Friday, November 11, 2011

Hacked

I have my own blog. I am writing on this one. Stating the obvious? Yes. All I can manage right now? Again, yes. My brain and intellect are on absolute overload. Thus, this post is inevitably going to resemble a stream of conciousness post. Perhaps one day, I will give you a more thorough stream of consciousness post rather than merely a collection of a few random sentences. Okay. Ready? Go.

I do not remember receiving the Dictionary word of the day in my email this morning. Hmmm....


I love words.


Eating cereal from a giant mug is the best...and thanks mom for buying the chocolate Puffins when you were here last week. They are scrumptious!

Mahler - you have captivated me. I think I am in love.






I wish someone were here to play Scrabble with me.


I just wish someone were here. Period.


Is it bad that I started crying today when I saw a dead cat on the side of the road?

I wonder if I have the ingredients to make scones for tomorrow.

> **Short exercise**: Transcribe the blog post above word for word, from its date line to its final sentence.

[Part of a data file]

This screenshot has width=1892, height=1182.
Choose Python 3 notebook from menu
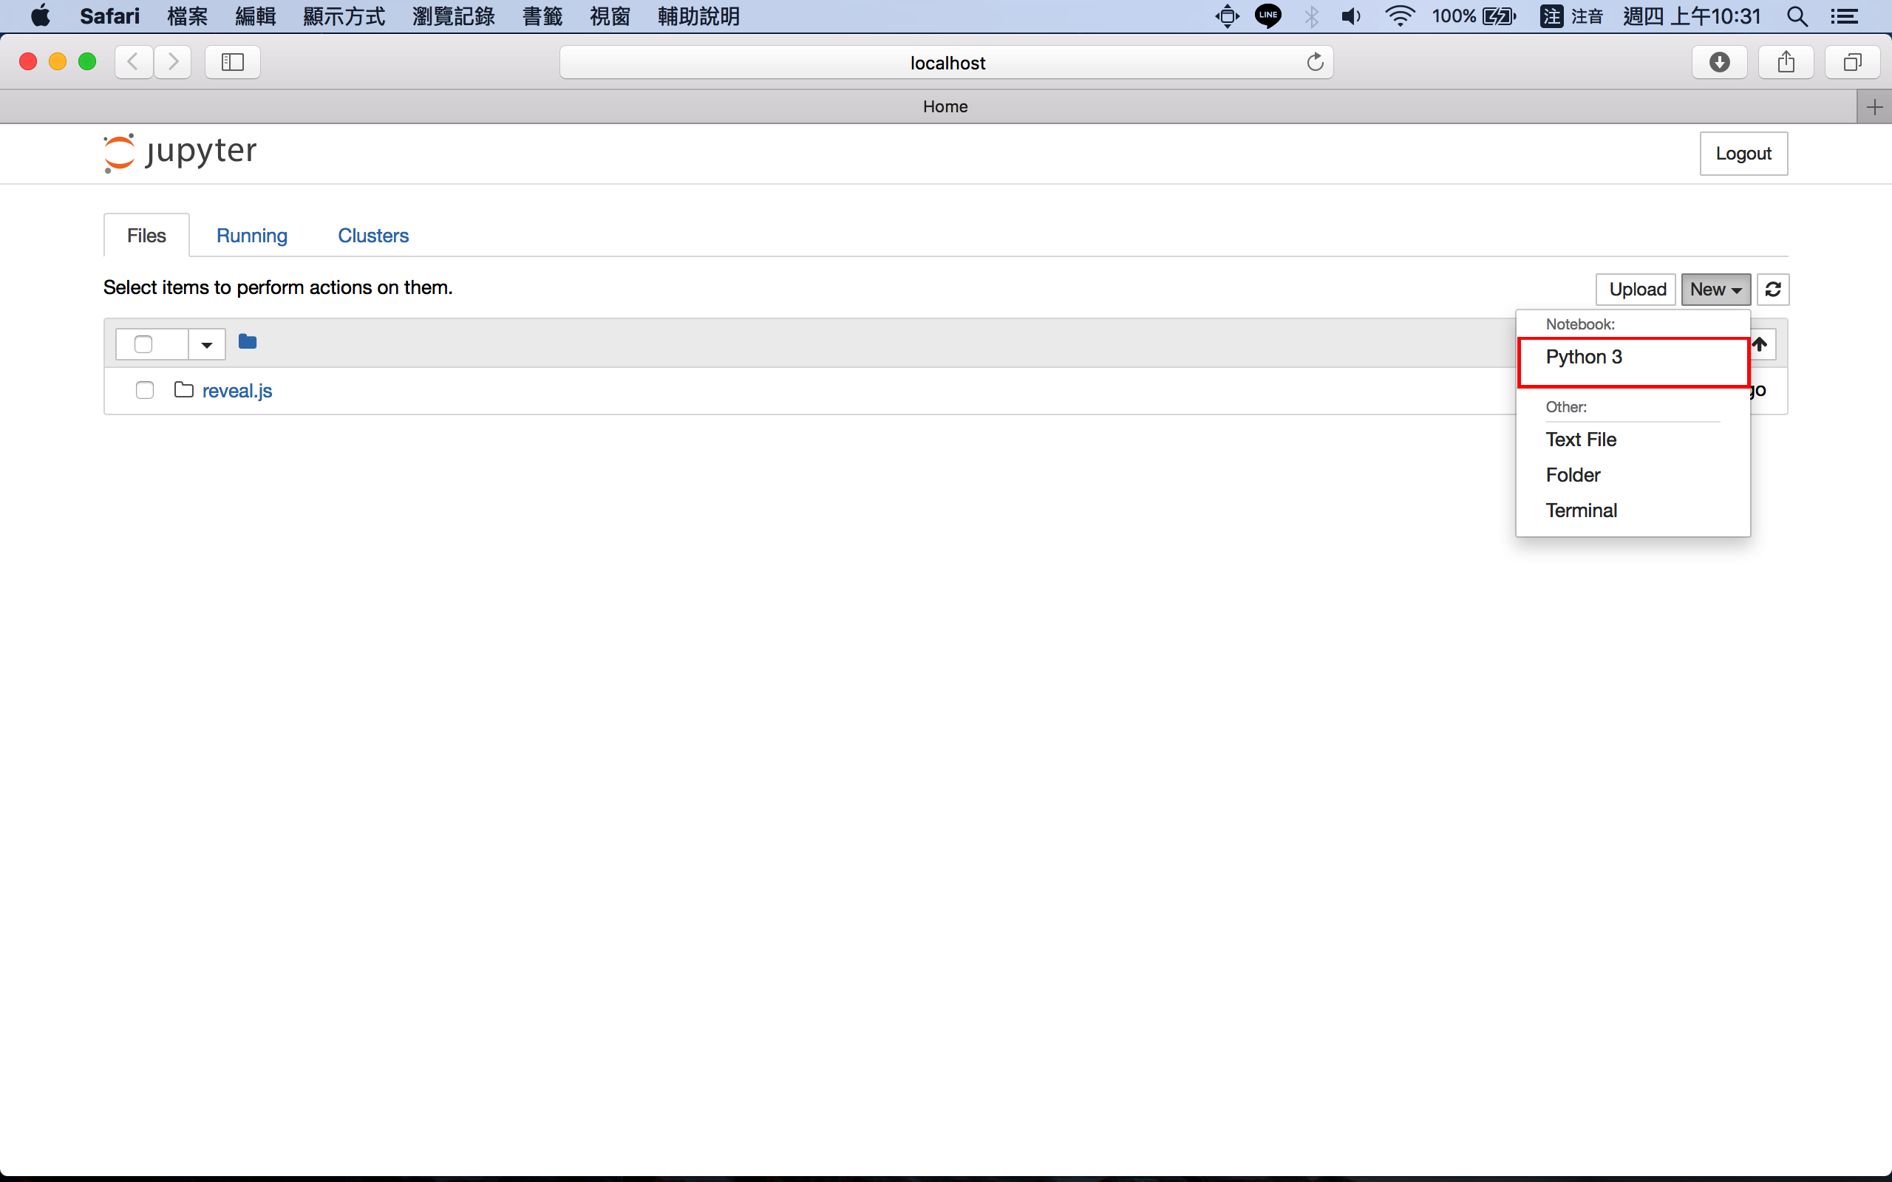point(1584,357)
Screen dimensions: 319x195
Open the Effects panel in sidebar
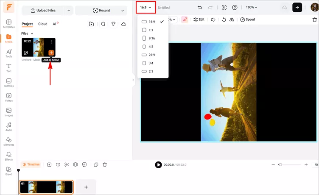coord(8,156)
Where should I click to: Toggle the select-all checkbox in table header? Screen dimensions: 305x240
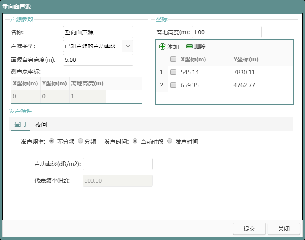173,59
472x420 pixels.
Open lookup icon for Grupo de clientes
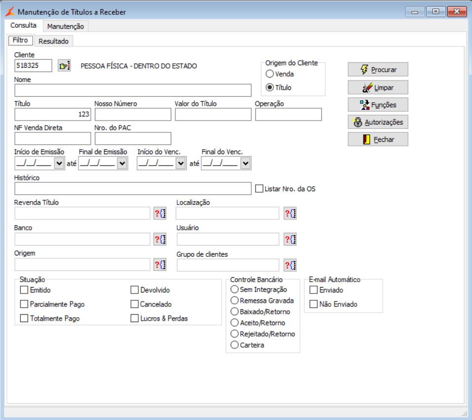pyautogui.click(x=290, y=265)
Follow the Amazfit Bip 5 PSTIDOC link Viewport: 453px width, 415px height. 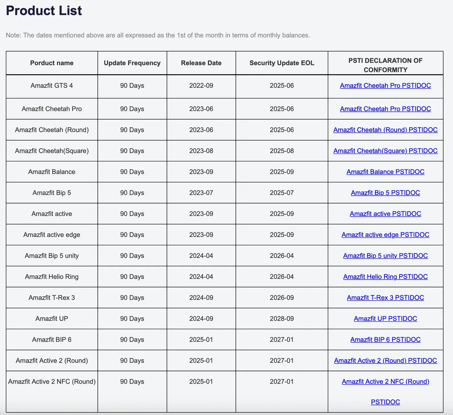[x=385, y=193]
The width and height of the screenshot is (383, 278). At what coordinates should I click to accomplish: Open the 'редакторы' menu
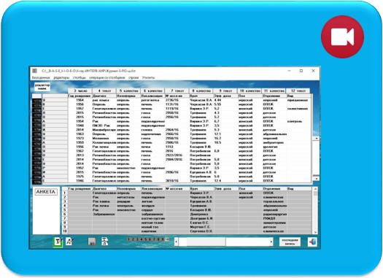[61, 77]
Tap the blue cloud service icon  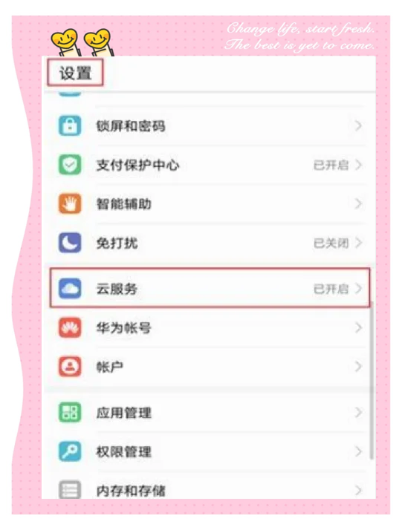70,289
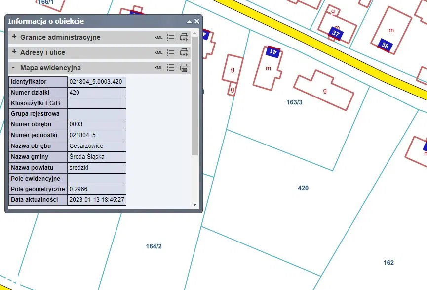Click the address marker number 38
Screen dimensions: 427x290
(x=385, y=46)
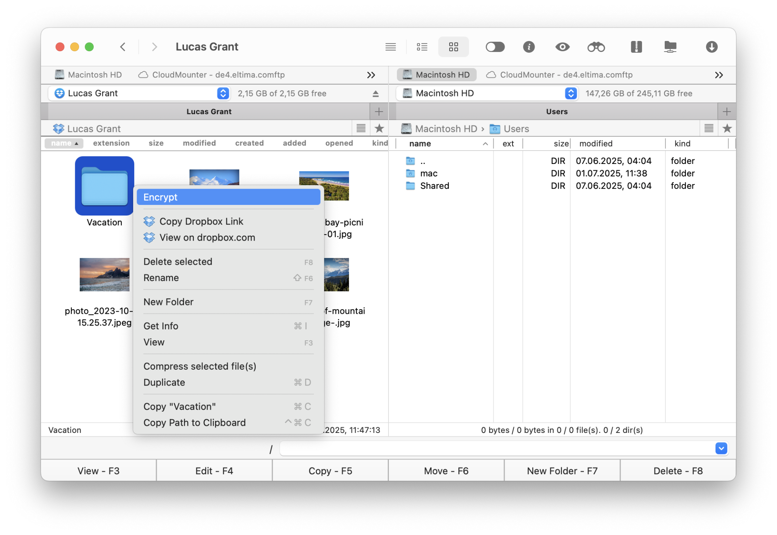Select Compress selected file(s) option
This screenshot has width=777, height=535.
pos(200,366)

> **Output**:
Friday, November 11, 2011

Hacked

I have my own blog. I am writing on this one. Stating the obvious? Yes. All I can manage right now? Again, yes. My brain and intellect are on absolute overload. Thus, this post is inevitably going to resemble a stream of conciousness post. Perhaps one day, I will give you a more thorough stream of consciousness post rather than merely a collection of a few random sentences. Okay. Ready? Go.

I do not remember receiving the Dictionary word of the day in my email this morning. Hmmm....


I love words.


Eating cereal from a giant mug is the best...and thanks mom for buying the chocolate Puffins when you were here last week. They are scrumptious!

Mahler - you have captivated me. I think I am in love.






I wish someone were here to play Scrabble with me.


I just wish someone were here. Period.


Is it bad that I started crying today when I saw a dead cat on the side of the road?

I wonder if I have the ingredients to make scones for tomorrow.